Com o pensamento de num futuro imprevisível, as pessoas tendem a se sentir sozinhas e ansiosas. Seja o fechamento temporário dos parques da Disneylândia ou o fechamento contínuo de escolas e eventos, começamos a perder o senso de comunidade que normalmente se alinha a essas atividades. Com essas precauções de segurança em mente, não podemos nos envolver em atividades sociais tão simples como um almoço com seus amigos ou uma reunião com seus colegas de trabalho. A tecnologia pode ser usada para preencher esse vazio social. Diversas plataformas de comunicação, como Zoom, Skype e Google Hangouts, oferecem a opção de videoconferência, reuniões online e bate-papos ao vivo para seus clientes conforme sua conveniência. Neste momento, os ativistas podem usar essas plataformas para fornecer um espaço seguro para conversar e libertar a ansiedade pertencente ao COVID 19 que atualmente está mudando nossas vidas. A ativista Claire Hedberg, de 15 anos, começou a oferecer almoços digitais com seus amigos no Zoom: “O almoço digital é uma maneira de criar um novo normal. Podemos ter a normalidade de um bate-papo na hora do almoço, mas, ao fazer isso, estamos proporcionando um ao outro uma conexão poderosa. Estamos cuidando uns dos outros e nos divertindo! Como comunidade, estamos inovando em torno de nossos obstáculos ao usar nossos recursos para garantir que ninguém seja deixado para trás. Precisamos um do outro mais do que pensamos e espero que, hospedando essas chamadas, possamos nos conectar e lidar com isso. ” É seguro dizer que almoços digitais podem abrir a porta para um futuro comício digital.
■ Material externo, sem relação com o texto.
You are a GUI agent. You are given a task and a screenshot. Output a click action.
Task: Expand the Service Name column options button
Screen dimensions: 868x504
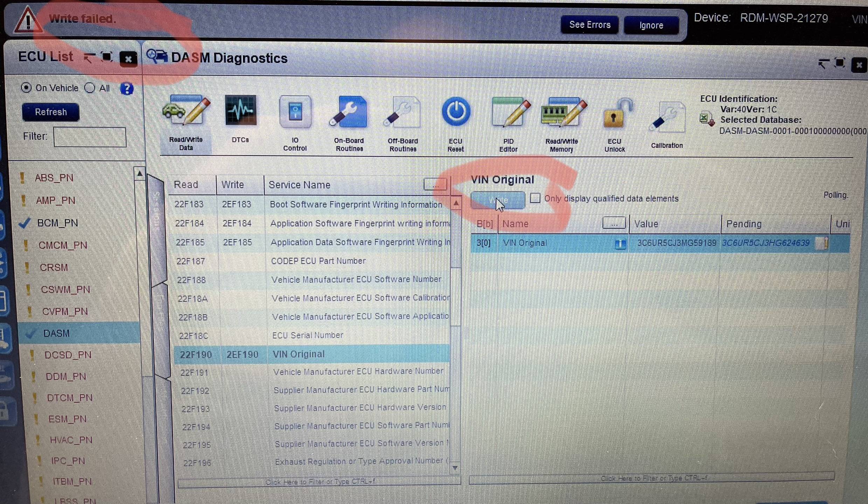(x=435, y=184)
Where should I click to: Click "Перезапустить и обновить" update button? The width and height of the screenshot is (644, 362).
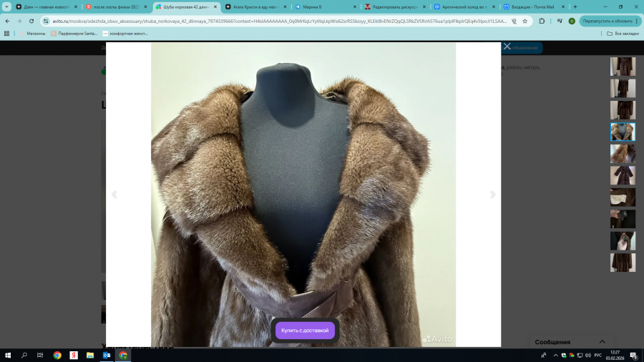[x=607, y=21]
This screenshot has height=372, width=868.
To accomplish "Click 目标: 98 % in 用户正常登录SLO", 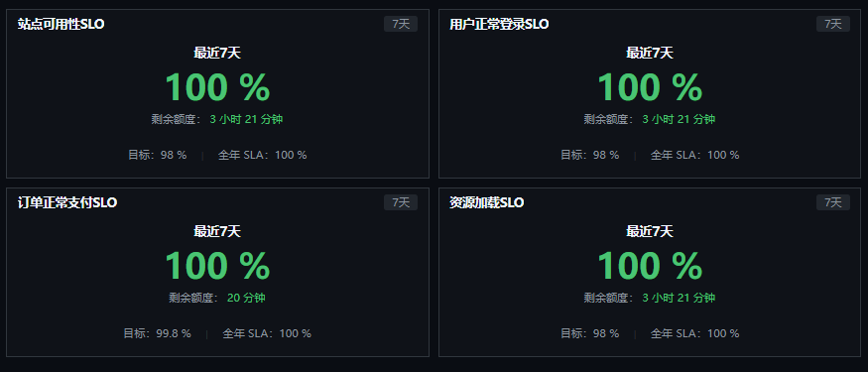I will click(589, 155).
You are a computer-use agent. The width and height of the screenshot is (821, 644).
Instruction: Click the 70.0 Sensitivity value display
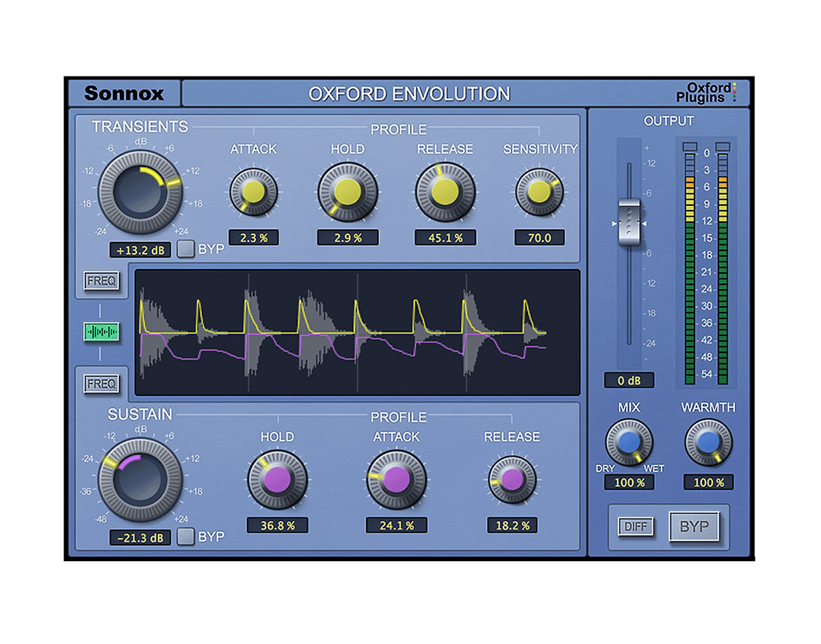(x=540, y=236)
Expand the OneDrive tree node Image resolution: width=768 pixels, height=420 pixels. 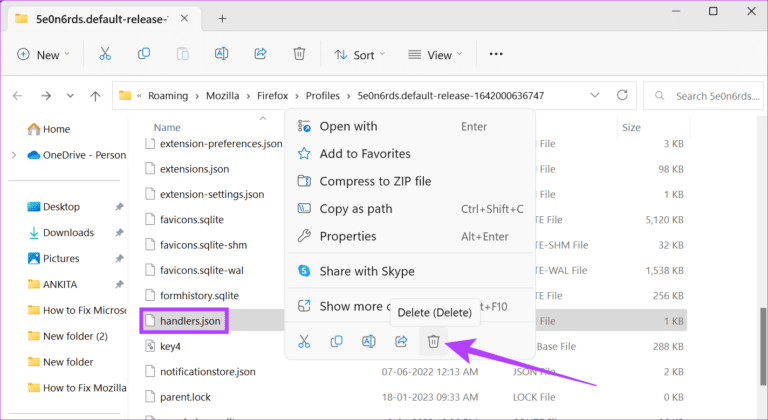13,155
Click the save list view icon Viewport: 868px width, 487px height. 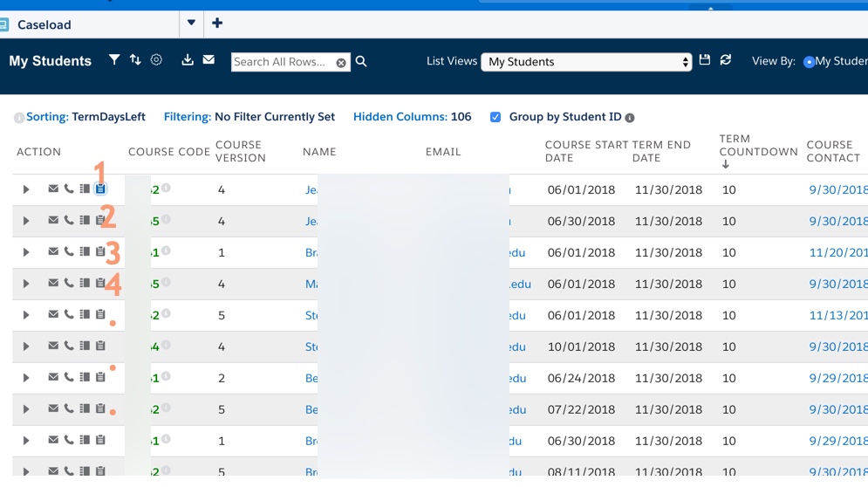pos(705,60)

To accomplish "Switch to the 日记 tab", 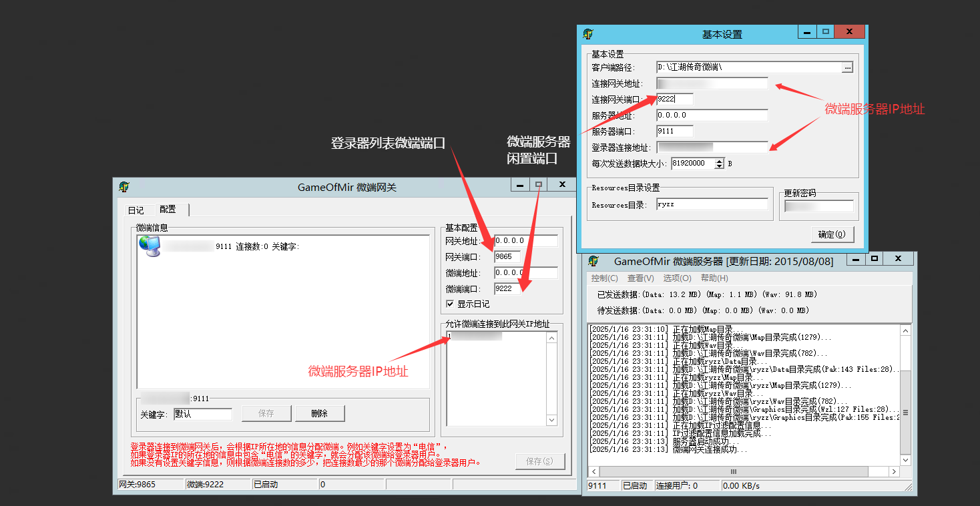I will pyautogui.click(x=137, y=210).
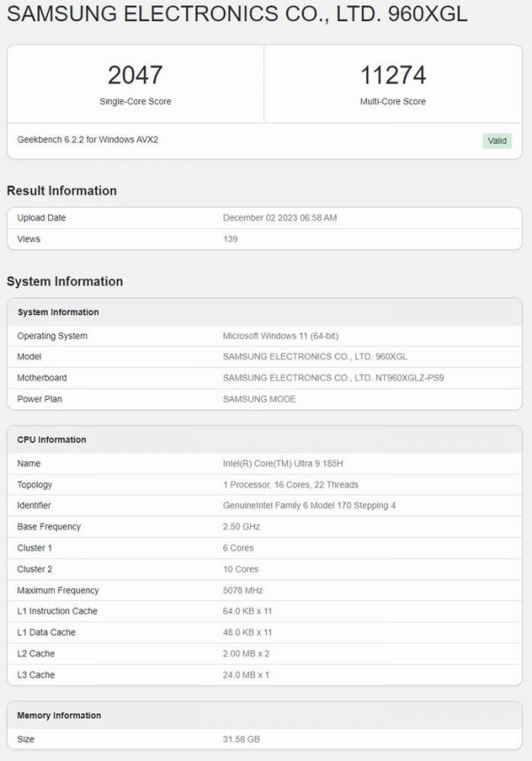532x761 pixels.
Task: Select the 31.58 GB memory size value
Action: coord(241,739)
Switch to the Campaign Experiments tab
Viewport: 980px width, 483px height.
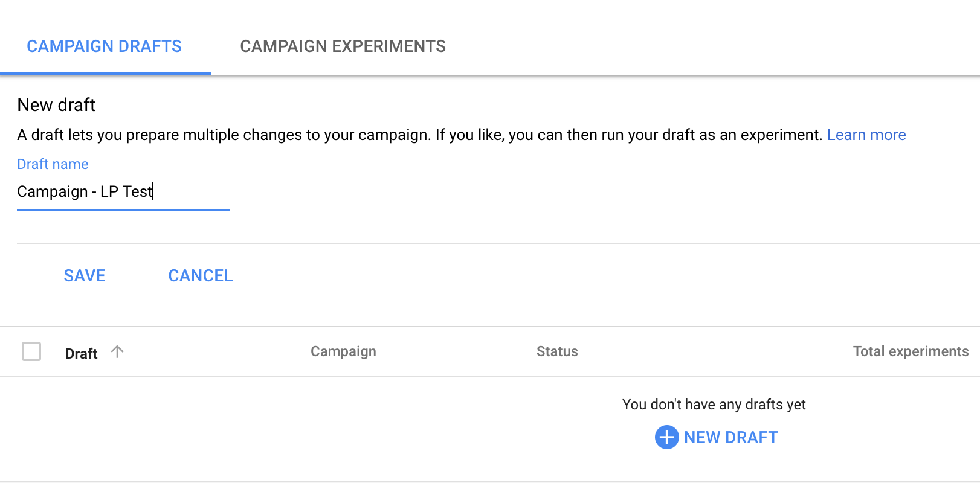tap(343, 46)
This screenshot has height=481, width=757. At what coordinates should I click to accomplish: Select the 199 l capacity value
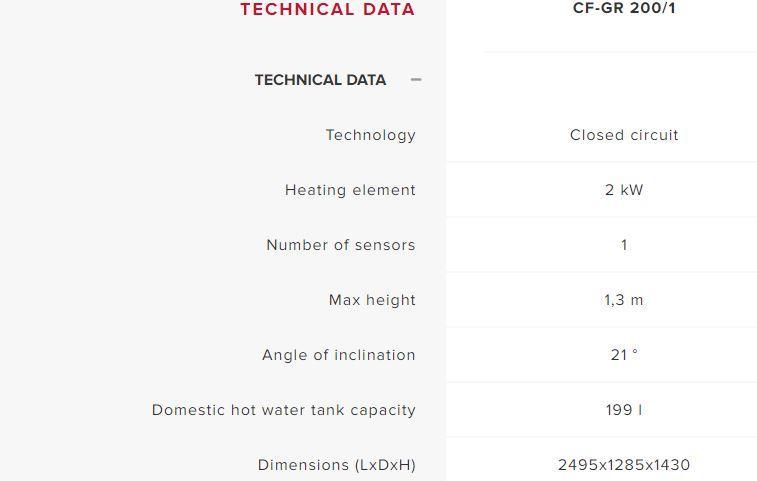click(x=624, y=410)
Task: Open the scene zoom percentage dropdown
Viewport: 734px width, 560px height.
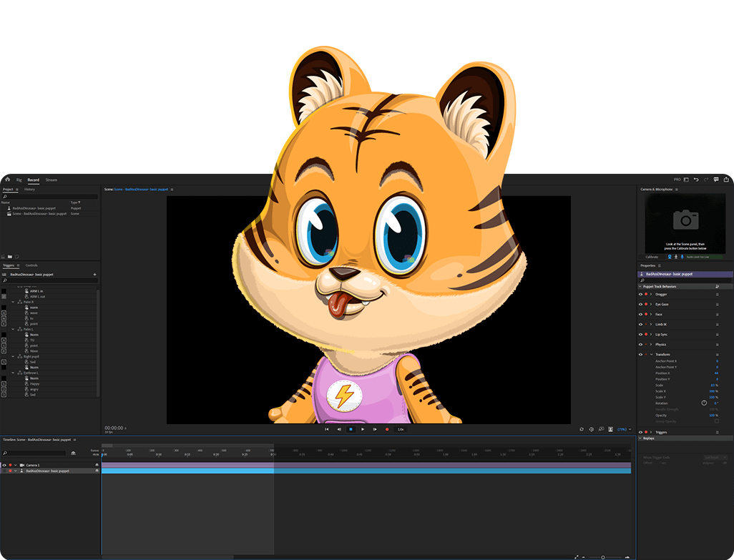Action: tap(624, 429)
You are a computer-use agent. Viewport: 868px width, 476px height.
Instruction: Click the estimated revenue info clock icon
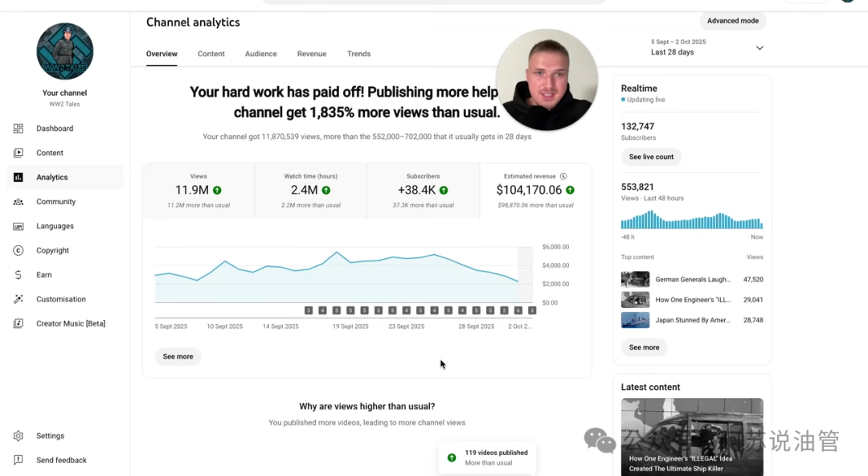click(x=563, y=176)
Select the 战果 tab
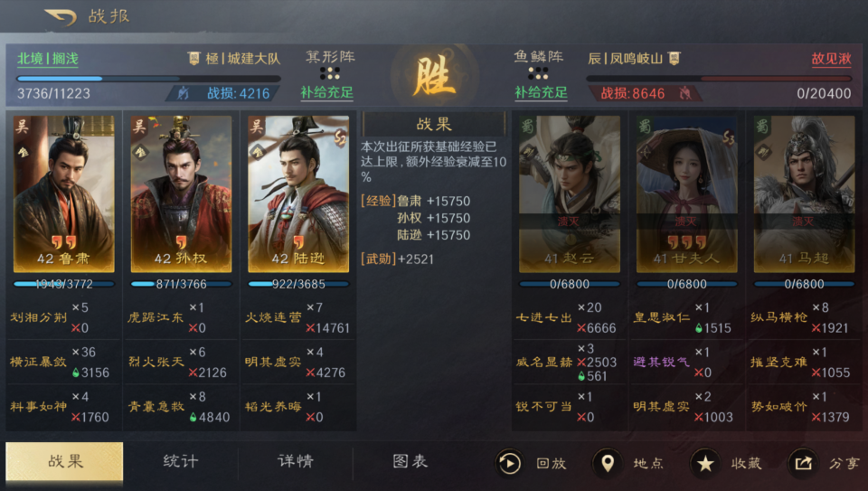The width and height of the screenshot is (868, 491). [65, 461]
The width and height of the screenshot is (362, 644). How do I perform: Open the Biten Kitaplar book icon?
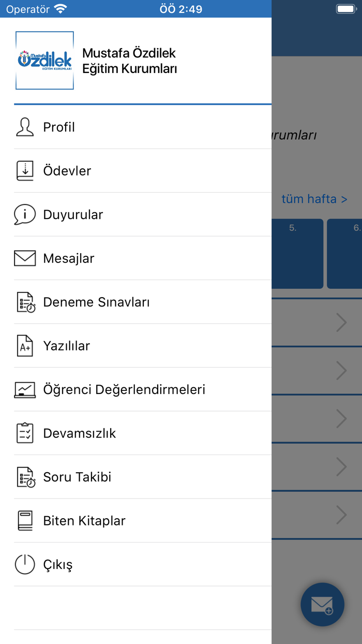[24, 520]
No geral, esses serviços de mídia interativa e alternativas permitem que ativistas e indivíduos participem de atividades sociais durante esse período de isolamento. Em um futuro próximo, acredito que o ativismo digital será mais proeminente do que os atuais comícios físicos e greves.Portanto, é vital dizer que os ativistas podem utilizar a mídia e outras plataformas sociais para fazer postagens informativas que podem fornecer mecanismos de enfrentamento e procedimentos de segurança durante as situações mais imprevisíveis.

Ashlyn Woods é uma 17- ativista de saúde mental e ambiental de um ano de idade de Kennesaw, Geórgia. Ela atua como membro de comunicação e membro da Equipe de Música para o capítulo nacional do grupo jovem do clima Zero Hour.